TASK TO CARRY OUT —
Print all the entries exactly.

RECORDS SUPPLIED —
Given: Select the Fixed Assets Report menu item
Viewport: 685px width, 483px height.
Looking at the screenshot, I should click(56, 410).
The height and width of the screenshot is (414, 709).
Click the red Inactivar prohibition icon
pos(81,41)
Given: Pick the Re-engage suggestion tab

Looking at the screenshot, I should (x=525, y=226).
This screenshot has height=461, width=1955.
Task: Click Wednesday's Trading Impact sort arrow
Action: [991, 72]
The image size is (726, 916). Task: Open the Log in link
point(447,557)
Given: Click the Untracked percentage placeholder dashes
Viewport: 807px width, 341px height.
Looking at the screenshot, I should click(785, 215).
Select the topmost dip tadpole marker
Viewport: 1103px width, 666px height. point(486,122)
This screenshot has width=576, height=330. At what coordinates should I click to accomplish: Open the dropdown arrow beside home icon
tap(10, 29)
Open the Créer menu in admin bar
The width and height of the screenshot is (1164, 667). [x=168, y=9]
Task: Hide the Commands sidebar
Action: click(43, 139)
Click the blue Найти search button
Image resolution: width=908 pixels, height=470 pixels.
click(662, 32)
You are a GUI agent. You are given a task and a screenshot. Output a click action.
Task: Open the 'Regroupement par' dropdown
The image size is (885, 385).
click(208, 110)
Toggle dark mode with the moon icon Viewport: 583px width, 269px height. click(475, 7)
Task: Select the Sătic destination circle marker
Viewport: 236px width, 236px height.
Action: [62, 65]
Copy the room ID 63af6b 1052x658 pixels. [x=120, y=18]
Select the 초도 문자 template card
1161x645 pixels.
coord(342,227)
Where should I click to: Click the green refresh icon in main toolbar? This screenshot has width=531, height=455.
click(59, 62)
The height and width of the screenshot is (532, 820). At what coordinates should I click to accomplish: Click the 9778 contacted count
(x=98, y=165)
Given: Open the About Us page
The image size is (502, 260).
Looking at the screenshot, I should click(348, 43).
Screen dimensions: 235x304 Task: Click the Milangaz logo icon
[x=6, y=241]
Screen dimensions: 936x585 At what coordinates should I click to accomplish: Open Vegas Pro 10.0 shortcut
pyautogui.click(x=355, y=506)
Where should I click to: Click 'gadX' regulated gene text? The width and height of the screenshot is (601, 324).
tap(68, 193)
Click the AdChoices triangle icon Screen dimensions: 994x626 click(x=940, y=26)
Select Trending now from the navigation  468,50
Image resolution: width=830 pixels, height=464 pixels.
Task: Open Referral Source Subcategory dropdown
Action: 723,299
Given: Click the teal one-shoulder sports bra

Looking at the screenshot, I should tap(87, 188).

ANSWER BELOW —
Given: Select the Fixed Assets Report menu item
Viewport: 685px width, 483px height.
Looking at the screenshot, I should click(56, 410).
The height and width of the screenshot is (414, 709).
Click the red Inactivar prohibition icon
pos(81,41)
Given: Pick the Re-engage suggestion tab

Looking at the screenshot, I should (x=525, y=226).
This screenshot has height=461, width=1955.
Task: Click Wednesday's Trading Impact sort arrow
Action: [991, 72]
The image size is (726, 916). Task: Open the Log in link
point(447,557)
Given: Click the Untracked percentage placeholder dashes
Viewport: 807px width, 341px height.
Looking at the screenshot, I should click(785, 215).
Select the topmost dip tadpole marker
Viewport: 1103px width, 666px height. point(486,122)
This screenshot has width=576, height=330. At what coordinates should I click to accomplish: Open the dropdown arrow beside home icon
tap(10, 29)
Open the Créer menu in admin bar
The width and height of the screenshot is (1164, 667). [x=168, y=9]
Task: Hide the Commands sidebar
Action: click(43, 139)
Click the blue Найти search button
Image resolution: width=908 pixels, height=470 pixels.
click(662, 32)
You are a GUI agent. You are given a task and a screenshot. Output a click action.
Task: Open the 'Regroupement par' dropdown
The image size is (885, 385).
click(208, 110)
Toggle dark mode with the moon icon Viewport: 583px width, 269px height. click(475, 7)
Task: Select the Sătic destination circle marker
Viewport: 236px width, 236px height.
Action: [62, 65]
Copy the room ID 63af6b 1052x658 pixels. [x=120, y=18]
Select the 초도 문자 template card
1161x645 pixels.
coord(342,227)
Where should I click to: Click the green refresh icon in main toolbar? This screenshot has width=531, height=455.
click(59, 62)
The height and width of the screenshot is (532, 820). At what coordinates should I click to accomplish: Click the 9778 contacted count
(x=98, y=165)
Given: Open the About Us page
The image size is (502, 260).
Looking at the screenshot, I should click(348, 43).
Screen dimensions: 235x304 Task: Click the Milangaz logo icon
[x=6, y=241]
Screen dimensions: 936x585 At what coordinates should I click to accomplish: Open Vegas Pro 10.0 shortcut
pyautogui.click(x=355, y=506)
Where should I click to: Click 'gadX' regulated gene text? The width and height of the screenshot is (601, 324).
tap(68, 193)
Click the AdChoices triangle icon Screen dimensions: 994x626 click(x=940, y=26)
Select Trending now from the navigation  468,50
Image resolution: width=830 pixels, height=464 pixels.
Task: Open Referral Source Subcategory dropdown
Action: 723,299
Given: Click the teal one-shoulder sports bra

Looking at the screenshot, I should tap(87, 188).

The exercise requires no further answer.